Anyway, I’m enjoying Sophie’s enthusiasm for everything she encounters – because I know it won’t last forever.  

Getting Bigger

We bought the skirt Chloe is wearing in the photo about 18-24 months ago, I think.  At the time, it dragged on the floor.  She wore it anyway, even though it didn’t fit her properly, because she LOVED it.

She rediscovered the skirt the other day – she hadn’t worn it in quite a long time – and was thrilled when she realized that she must have grown several inches, because the skirt fell just below her calves.
She came running to show me – “Mommy, look – look at my skirt!

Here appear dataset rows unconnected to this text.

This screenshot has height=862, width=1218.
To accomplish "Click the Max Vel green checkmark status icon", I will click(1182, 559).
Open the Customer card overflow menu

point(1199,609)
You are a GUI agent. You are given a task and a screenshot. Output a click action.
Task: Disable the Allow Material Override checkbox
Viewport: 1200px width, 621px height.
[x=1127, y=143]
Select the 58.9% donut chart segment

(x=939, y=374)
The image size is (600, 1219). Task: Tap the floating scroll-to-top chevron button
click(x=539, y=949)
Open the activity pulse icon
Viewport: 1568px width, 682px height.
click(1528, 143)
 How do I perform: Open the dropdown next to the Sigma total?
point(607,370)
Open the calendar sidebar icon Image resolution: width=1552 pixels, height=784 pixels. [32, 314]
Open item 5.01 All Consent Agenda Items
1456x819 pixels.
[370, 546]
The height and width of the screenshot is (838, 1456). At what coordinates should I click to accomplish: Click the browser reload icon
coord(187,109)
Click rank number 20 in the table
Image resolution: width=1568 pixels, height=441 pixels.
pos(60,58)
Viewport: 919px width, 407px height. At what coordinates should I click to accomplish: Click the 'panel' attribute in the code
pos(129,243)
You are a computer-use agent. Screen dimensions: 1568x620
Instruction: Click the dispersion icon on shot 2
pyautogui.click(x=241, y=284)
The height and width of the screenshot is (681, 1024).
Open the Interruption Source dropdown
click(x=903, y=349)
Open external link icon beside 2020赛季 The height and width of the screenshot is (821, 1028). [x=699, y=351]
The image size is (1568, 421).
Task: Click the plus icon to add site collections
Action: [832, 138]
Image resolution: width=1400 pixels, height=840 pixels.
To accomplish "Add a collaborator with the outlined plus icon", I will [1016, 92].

I’m so much taller now!” she cried.  Her happiness didn’t last long, however.  
When we arrived at the local zoo, her mood suddenly changed.  No longer jubilant over her growth spurt, she started to moan and groan because she was cold, and her jean jacket didn’t have pockets.  Reminding her that she was lucky to have a jacket at all because she forgot to take one from the house after we had asked her to, she became predictably even more annoyed.
Until her loving father decided to sacrifice his own comfort for the sake of his daughter. With the magical jacket, several sizes too large, her arms suddenly sprouted like a gorilla’s and she was smiling again.